FAMILY / INTERNAL MEDICINE EXPERT FORUM
Multiple Problems

Multiple Problems

I am a 28 year old male about 6'5" and my wieght fluctuates between 260 and 290 pounds. I can never seem to stay at an even or normal weight. I don't consider myself to be fat, but I know I am overwheight by standards. I have had burning in urination for a number of years now. I have been diagnosed with infections of sorts over the years but the burning never left. I have tested for many types of std's and stones, and they recently took extensive x-rays of my mid-section. I had even one incident where blood came out in my semen during sex. I also feel different from day to day. Sometimes I am very energectic and others I feel like I can't get going.
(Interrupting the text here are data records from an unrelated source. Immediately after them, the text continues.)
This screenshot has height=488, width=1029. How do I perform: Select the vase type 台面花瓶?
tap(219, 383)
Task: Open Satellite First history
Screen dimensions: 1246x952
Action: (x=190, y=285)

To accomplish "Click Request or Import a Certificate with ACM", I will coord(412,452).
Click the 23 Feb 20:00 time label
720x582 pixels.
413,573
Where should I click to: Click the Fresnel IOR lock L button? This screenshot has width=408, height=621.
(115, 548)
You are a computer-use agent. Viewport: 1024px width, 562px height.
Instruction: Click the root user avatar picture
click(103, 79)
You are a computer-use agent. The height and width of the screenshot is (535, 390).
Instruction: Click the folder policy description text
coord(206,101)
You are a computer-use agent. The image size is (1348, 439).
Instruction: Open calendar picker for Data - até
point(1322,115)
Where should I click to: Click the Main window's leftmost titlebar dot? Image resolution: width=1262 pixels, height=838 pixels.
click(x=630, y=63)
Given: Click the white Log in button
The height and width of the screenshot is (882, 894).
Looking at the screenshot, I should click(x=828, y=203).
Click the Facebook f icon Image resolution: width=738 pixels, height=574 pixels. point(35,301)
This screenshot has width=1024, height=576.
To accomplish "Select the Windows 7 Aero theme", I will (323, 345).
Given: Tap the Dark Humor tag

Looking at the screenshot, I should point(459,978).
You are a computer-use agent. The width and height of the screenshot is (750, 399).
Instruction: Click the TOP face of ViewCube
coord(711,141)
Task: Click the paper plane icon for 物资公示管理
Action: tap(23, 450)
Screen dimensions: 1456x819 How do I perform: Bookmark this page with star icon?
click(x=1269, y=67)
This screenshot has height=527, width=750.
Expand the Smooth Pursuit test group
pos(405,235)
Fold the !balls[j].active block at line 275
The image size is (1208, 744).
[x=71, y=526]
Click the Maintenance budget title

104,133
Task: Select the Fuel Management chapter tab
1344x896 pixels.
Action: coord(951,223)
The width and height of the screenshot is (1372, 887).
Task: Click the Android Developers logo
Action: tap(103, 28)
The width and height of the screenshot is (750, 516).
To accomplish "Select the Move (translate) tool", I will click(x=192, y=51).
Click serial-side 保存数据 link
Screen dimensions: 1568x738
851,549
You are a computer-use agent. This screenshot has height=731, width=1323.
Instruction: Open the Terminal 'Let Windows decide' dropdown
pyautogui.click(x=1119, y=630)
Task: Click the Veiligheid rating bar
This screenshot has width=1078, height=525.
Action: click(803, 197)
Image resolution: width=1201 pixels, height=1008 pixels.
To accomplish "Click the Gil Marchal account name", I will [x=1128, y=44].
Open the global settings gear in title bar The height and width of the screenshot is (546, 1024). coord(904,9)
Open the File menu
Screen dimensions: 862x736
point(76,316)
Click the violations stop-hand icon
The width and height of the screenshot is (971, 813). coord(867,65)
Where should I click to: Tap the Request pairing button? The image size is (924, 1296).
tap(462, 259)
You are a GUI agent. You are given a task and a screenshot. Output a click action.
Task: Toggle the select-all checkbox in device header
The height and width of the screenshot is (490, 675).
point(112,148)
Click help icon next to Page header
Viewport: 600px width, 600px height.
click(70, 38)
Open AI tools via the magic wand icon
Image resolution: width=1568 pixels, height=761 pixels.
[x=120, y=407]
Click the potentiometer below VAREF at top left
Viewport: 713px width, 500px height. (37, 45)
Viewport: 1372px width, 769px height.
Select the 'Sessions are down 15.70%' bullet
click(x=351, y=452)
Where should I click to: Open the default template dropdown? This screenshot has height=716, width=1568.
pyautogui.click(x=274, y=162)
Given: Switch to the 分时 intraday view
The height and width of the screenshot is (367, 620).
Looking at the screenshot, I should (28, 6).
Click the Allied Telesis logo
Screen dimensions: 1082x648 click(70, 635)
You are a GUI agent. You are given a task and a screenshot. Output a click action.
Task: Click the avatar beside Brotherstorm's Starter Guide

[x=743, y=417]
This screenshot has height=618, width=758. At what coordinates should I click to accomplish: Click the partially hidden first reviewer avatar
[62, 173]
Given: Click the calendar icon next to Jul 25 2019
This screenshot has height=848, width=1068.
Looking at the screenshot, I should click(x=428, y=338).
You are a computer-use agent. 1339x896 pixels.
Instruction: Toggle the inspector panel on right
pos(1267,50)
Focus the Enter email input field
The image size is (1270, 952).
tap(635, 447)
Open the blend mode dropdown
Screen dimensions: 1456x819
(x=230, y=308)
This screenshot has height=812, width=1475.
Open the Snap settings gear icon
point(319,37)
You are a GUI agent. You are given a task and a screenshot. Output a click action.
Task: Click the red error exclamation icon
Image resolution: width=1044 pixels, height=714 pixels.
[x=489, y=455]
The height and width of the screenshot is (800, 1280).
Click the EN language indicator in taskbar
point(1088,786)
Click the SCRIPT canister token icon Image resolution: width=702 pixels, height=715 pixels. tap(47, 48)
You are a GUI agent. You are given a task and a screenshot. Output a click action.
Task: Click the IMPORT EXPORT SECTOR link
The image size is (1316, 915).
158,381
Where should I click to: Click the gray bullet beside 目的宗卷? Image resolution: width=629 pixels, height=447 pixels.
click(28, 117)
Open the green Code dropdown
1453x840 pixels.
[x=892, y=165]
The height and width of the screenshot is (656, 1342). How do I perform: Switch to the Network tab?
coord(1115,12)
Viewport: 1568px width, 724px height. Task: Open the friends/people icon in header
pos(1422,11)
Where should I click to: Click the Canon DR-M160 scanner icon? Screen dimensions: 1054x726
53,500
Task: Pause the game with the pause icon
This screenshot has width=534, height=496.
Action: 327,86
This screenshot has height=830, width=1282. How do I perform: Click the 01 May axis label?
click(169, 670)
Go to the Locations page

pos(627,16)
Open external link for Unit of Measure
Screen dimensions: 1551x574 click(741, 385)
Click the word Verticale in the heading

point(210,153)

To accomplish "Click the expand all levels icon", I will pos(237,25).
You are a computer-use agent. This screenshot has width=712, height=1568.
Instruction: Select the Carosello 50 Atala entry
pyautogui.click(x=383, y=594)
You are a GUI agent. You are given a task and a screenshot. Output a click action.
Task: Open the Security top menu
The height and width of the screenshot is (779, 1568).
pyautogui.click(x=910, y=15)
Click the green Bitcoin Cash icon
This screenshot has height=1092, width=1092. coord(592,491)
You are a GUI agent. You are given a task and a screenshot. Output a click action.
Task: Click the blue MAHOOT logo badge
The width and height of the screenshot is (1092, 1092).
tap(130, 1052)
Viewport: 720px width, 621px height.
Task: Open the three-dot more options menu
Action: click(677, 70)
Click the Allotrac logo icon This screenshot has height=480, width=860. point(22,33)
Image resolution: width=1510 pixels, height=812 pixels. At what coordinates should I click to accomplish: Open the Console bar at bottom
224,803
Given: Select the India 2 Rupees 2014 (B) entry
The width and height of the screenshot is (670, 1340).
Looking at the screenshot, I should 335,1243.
I do use nicotine( dipping), and I drink alcohol about 3 times a month. I have tried taking creatine and protiens, but my energy and weight fluctuates dramaticaly from week to week. I also get bloated at times, but it seems to come and go. For awhile I thought maybe something was wrong with my Kidneys, but the docs. say they are fine. I have had a prostate check twice in the last 8 months. I can function like this, but it is very frustrating to deal with. The burning is bad sometimes, and bearable others. Mostly I would just like to feel normal on a daily basis, and figure out what is going on in my urinary system. One other thing I can say is my moods change with my symptoms. Any suggestion would be appreciated. Thank You.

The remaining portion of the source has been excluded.